What does research say about same-sex parenting?
Peter Ould writes:The publication of a new book by Wilberforce Publications, an arm of Christian Concern, has led to some Christian media interest. The volume is Same-Sex Parenting Inquiry: A Critical Assessment by Professor Walter Schumm who has decades of experience in researching same-sex parenting and associated issues. Despite the fact that I have been critical of Christian Concern in the by, they were kind enough to send me a review copy in the mail service. As a statistics professional (I piece of work with banks and other institutions beyond the unabridged EMEA region on their mathematical modelling) I wanted to give information technology a fair reading.
The volume is very well laid out. Schumm begins by introducing u.s.a. to the general themes around social science inquiry and the deeper methodological issues involved in the surveys he reviews. He tries to make some complicated statistical ideas easy for the lay reader to understand and succeeds – anyone with a modicum of teaching should exist able to read chapter three and come away ready to read the rest of the book and appreciate the statistical issues he is going to signal out.
The cadre of the book is then a review, subject by discipline, of key papers that contradict the popular narrative in these areas. Schumm works usa through the areas of same-sex family stability, sexual abuse, parental values and behaviour, child sexual orientation, gender identity and gender roles and finally child mental health, educational attainment and social integration. Information technology is a quite comprehensive survey.
The process of examining each surface area is as follows. Schumm highlights the master claims fabricated in each of the areas (due east.g. same-sex parents' relationships are as stable as other-sexual activity parents'), gives examples of bookish texts that make such a claim and so takes us through a body of peer-reviewed research that finds conclusions contrary to the mainstream inquiry. Central figures are brought to the fore and whilst no newspaper is dealt with in any bully particular, enough evidence is provided to demonstrate the academic credibility of alternative interpretations. Schumm is not afraid of pointing out where show opposite to the mainstream view is shallow and he is also critical of some research that conservatives tend to hang on.
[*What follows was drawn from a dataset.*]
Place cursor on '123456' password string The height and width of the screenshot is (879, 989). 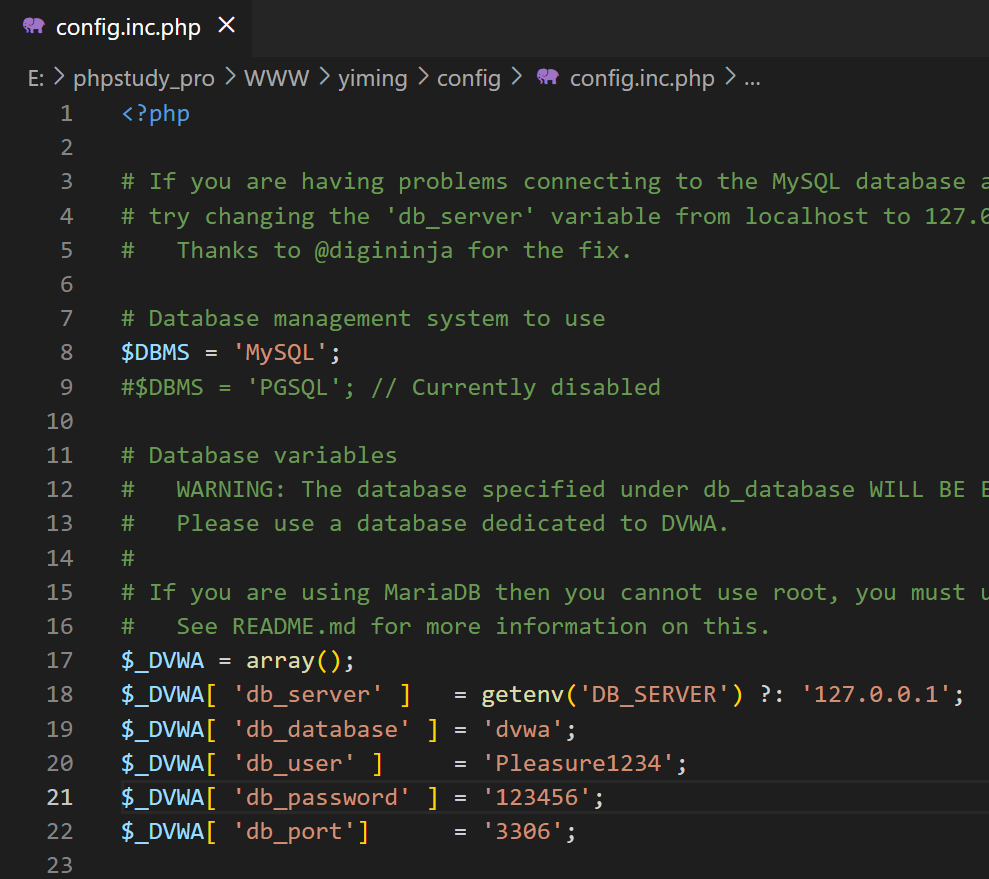coord(537,797)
He was one of the first bourgeois academics to criticise the first Regnerus study on aforementioned-sexual activity parenting, correctly arguing that the way Regnerus had grouped his same-sexual practice parents undermined any arguments he was trying to make. Equally Schumm himself puts information technology,
"It would have been a lot more difficult if my critics had said things similar 'Research in this area is circuitous' or 'The limitations of the research in this area hinder our power to draw conclusions potent enough to influence policy'. I might have agreed with my critics if they had made such conscientious statements." (p29)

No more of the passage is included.